_Provided material_
::::::::

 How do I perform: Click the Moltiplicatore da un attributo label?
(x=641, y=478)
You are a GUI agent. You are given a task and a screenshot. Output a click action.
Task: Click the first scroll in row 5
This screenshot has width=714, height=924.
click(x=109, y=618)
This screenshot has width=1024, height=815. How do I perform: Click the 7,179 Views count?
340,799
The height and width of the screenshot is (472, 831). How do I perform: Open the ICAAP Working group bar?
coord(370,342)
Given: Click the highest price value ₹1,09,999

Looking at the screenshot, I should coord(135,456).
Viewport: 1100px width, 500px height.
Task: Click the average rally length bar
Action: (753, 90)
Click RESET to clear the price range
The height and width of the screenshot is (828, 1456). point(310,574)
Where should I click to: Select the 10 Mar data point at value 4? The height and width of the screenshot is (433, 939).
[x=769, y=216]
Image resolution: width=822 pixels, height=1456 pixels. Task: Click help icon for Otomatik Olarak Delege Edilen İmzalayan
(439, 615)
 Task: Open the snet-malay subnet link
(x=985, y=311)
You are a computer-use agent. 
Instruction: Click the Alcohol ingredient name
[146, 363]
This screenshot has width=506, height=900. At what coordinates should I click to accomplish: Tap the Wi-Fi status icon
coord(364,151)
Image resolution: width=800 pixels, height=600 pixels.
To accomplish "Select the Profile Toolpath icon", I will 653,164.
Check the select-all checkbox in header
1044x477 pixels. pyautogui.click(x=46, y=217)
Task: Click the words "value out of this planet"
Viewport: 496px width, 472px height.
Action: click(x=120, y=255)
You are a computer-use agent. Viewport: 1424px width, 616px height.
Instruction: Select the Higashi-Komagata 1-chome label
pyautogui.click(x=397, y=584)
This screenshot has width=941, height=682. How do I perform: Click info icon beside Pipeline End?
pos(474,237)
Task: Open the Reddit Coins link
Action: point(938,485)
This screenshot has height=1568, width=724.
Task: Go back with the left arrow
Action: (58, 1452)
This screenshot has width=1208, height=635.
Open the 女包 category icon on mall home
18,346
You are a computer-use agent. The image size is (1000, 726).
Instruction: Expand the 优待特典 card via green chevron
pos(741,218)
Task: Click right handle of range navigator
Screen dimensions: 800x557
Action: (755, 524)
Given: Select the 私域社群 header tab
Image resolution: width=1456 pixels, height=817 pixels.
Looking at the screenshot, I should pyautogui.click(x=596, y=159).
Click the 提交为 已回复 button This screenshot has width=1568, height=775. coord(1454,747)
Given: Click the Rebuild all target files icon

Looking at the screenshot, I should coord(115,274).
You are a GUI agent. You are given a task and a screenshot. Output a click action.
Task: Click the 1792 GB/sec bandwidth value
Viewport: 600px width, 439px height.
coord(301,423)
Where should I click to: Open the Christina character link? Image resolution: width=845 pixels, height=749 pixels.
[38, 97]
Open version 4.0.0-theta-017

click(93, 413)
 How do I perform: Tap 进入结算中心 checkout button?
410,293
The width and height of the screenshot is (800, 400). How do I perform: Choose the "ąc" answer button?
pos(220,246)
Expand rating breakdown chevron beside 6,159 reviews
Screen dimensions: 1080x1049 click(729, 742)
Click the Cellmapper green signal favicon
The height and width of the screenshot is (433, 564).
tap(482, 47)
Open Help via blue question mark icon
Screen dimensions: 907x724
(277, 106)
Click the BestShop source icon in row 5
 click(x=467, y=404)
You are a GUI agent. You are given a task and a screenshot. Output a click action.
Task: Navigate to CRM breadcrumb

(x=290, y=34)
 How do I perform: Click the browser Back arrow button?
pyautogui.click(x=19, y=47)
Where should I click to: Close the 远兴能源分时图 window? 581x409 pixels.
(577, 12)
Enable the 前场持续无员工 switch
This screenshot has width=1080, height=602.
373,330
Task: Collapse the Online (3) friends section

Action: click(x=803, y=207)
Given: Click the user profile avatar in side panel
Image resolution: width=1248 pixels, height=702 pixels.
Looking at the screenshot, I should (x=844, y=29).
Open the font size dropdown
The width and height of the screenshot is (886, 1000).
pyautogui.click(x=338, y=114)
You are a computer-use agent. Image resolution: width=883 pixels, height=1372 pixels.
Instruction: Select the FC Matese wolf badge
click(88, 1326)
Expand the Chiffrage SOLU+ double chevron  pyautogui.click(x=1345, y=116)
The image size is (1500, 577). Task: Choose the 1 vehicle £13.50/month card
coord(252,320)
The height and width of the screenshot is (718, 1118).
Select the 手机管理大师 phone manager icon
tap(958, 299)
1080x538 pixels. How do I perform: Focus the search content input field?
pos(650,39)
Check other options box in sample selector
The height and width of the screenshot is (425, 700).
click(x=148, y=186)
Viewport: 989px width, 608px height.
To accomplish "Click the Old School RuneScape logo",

::::::::

For each line in the entries that holds "computer", return that line.

You are a computer-use agent. 
You are a computer-use agent. Viewport: 1424px width, 616px height.
You are a computer-use agent. The image size is (1000, 726).
You are a computer-use agent. Image resolution: width=883 pixels, height=1372 pixels.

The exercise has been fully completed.